*** GIVEN ENTRIES Section Begins ***
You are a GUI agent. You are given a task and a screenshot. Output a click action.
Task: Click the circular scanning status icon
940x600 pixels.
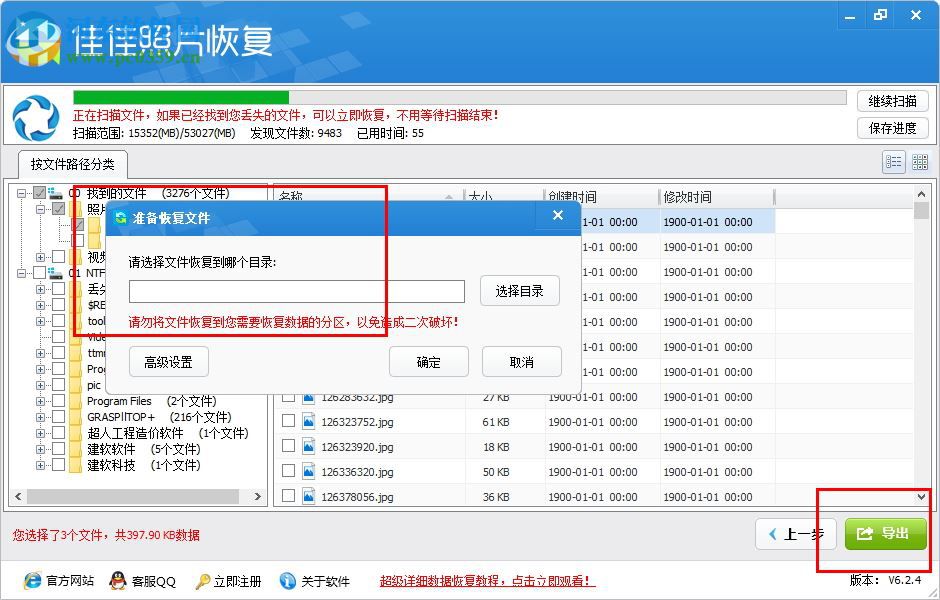tap(36, 118)
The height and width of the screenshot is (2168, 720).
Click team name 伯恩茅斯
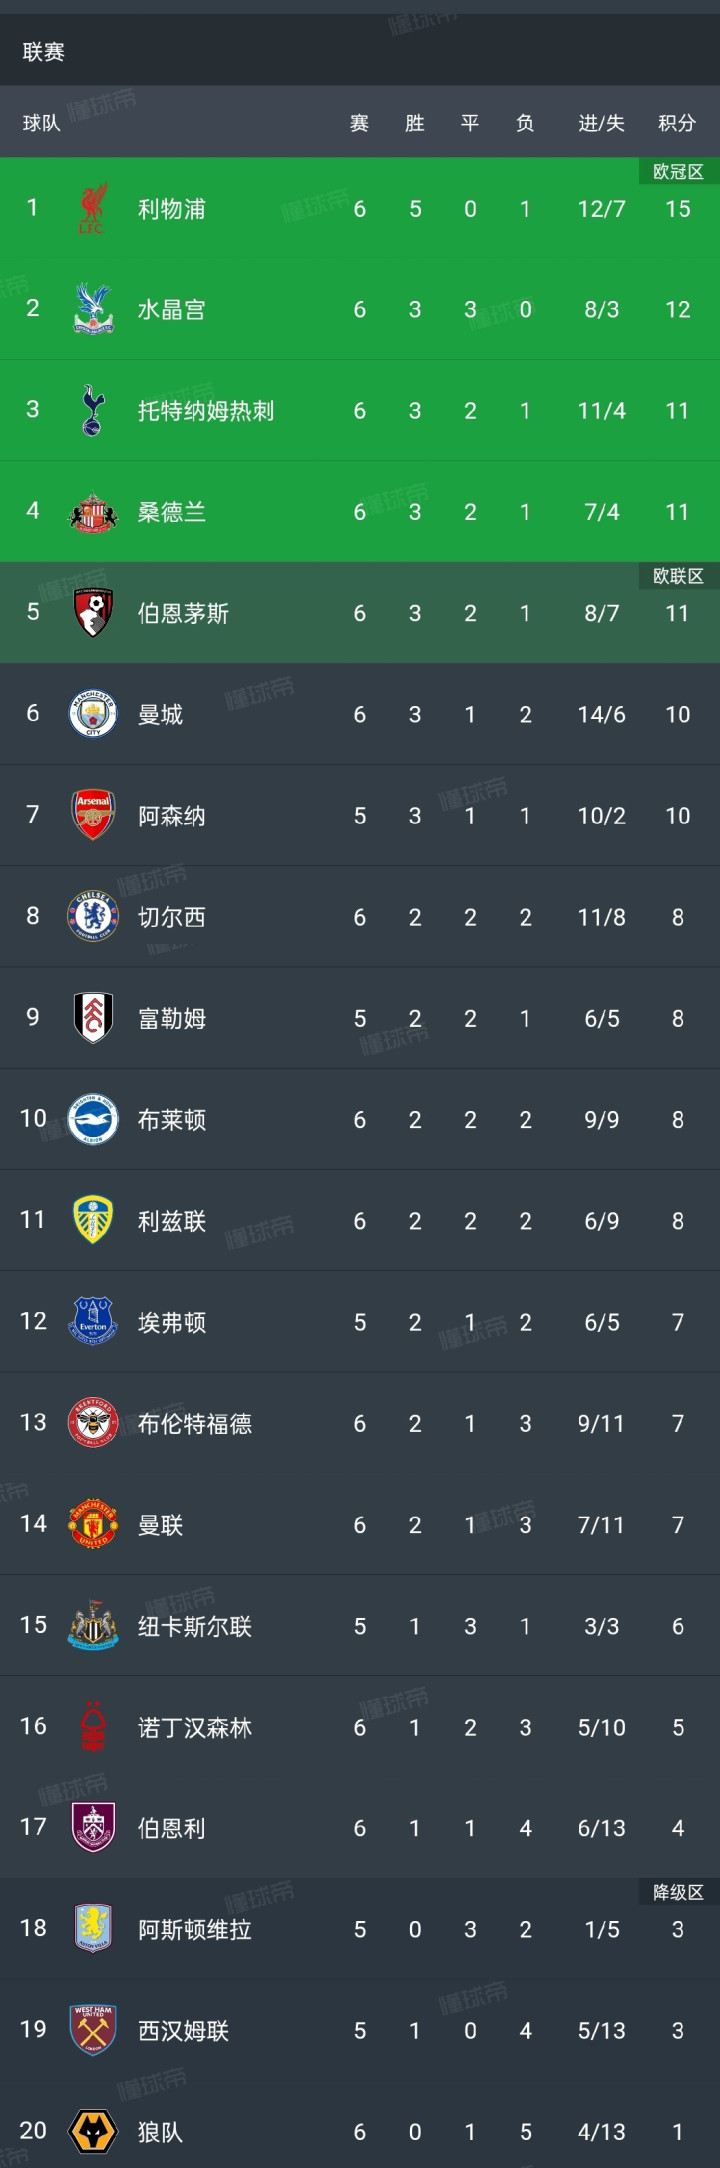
*** GIVEN ENTRIES Section Ends ***
Apart from the pictures, every line above must be repeated exactly.

RESPONSE AREA:
You are a GUI agent. You are given a task and a screenshot. Output a click action.
Task: Click the circular scanning status icon
940x600 pixels.
tap(36, 118)
The height and width of the screenshot is (2168, 720).
Click team name 伯恩茅斯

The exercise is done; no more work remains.